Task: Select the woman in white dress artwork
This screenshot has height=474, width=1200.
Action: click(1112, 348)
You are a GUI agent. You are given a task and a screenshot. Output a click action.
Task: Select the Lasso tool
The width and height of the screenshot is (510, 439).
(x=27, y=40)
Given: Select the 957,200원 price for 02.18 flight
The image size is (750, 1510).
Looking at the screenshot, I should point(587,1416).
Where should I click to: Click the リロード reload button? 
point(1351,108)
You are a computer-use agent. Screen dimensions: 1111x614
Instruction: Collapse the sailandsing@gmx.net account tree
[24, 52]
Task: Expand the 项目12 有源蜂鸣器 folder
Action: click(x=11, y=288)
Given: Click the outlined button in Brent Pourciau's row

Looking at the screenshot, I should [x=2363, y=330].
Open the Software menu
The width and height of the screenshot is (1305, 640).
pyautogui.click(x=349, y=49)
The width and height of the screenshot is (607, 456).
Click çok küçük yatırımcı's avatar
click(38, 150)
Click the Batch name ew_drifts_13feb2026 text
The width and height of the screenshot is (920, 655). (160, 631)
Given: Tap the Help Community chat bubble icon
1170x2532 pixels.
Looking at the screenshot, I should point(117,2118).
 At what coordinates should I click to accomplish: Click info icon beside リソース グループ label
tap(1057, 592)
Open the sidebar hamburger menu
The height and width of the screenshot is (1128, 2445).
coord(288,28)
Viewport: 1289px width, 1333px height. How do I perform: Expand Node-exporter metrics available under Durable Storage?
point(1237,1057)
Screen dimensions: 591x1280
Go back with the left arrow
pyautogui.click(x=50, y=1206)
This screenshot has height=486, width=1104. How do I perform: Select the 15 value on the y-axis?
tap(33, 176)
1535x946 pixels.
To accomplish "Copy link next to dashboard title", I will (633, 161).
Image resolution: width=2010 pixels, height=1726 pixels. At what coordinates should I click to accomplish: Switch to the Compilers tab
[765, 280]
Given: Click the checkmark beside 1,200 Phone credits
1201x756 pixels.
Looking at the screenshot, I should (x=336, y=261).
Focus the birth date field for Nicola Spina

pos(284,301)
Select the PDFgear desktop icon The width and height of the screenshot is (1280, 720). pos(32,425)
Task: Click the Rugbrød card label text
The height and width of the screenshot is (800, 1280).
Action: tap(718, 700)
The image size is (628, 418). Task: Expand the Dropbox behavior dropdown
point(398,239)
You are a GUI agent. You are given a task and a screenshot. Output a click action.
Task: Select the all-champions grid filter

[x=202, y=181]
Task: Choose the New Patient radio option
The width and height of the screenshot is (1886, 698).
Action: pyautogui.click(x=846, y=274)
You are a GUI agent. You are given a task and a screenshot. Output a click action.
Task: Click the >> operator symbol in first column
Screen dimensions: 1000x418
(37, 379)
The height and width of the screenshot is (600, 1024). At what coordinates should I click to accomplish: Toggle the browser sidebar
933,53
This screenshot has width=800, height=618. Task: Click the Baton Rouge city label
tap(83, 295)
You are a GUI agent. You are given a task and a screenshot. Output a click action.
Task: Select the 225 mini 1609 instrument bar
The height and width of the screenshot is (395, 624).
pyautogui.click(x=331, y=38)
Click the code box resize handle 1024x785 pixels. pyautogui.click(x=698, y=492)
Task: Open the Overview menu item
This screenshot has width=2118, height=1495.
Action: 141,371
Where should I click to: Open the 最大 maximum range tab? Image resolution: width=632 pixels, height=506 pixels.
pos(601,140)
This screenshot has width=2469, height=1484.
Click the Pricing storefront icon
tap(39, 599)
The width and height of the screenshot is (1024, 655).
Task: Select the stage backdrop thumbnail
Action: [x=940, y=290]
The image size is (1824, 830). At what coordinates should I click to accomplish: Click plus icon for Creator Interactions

========

Rewrite the records between the lines holding "The image size is (628, 418)." and "pos(601,140)", inclusive, keeping every line, including the requests, and increasing each coordinate in the answers by 107.

### Answer for this exercise
The image size is (628, 418). Task: Expand the Dropbox behavior dropdown
point(505,346)
You are a GUI agent. You are given a task and a screenshot. Output a click action.
Task: Select the all-champions grid filter

[x=309, y=288]
Task: Choose the New Patient radio option
The width and height of the screenshot is (1886, 698).
Action: pyautogui.click(x=953, y=381)
You are a GUI agent. You are given a task and a screenshot. Output a click action.
Task: Click the >> operator symbol in first column
Screen dimensions: 1000x418
(144, 486)
The height and width of the screenshot is (600, 1024). At what coordinates should I click to accomplish: Toggle the browser sidebar
1040,160
This screenshot has width=800, height=618. Task: Click the Baton Rouge city label
tap(190, 402)
You are a GUI agent. You are given a task and a screenshot. Output a click action.
Task: Select the 225 mini 1609 instrument bar
The height and width of the screenshot is (395, 624).
pyautogui.click(x=438, y=145)
Click the code box resize handle 1024x785 pixels. pyautogui.click(x=805, y=599)
Task: Open the Overview menu item
This screenshot has width=2118, height=1495.
Action: 248,478
Where should I click to: Open the 最大 maximum range tab? Image resolution: width=632 pixels, height=506 pixels.
pos(708,247)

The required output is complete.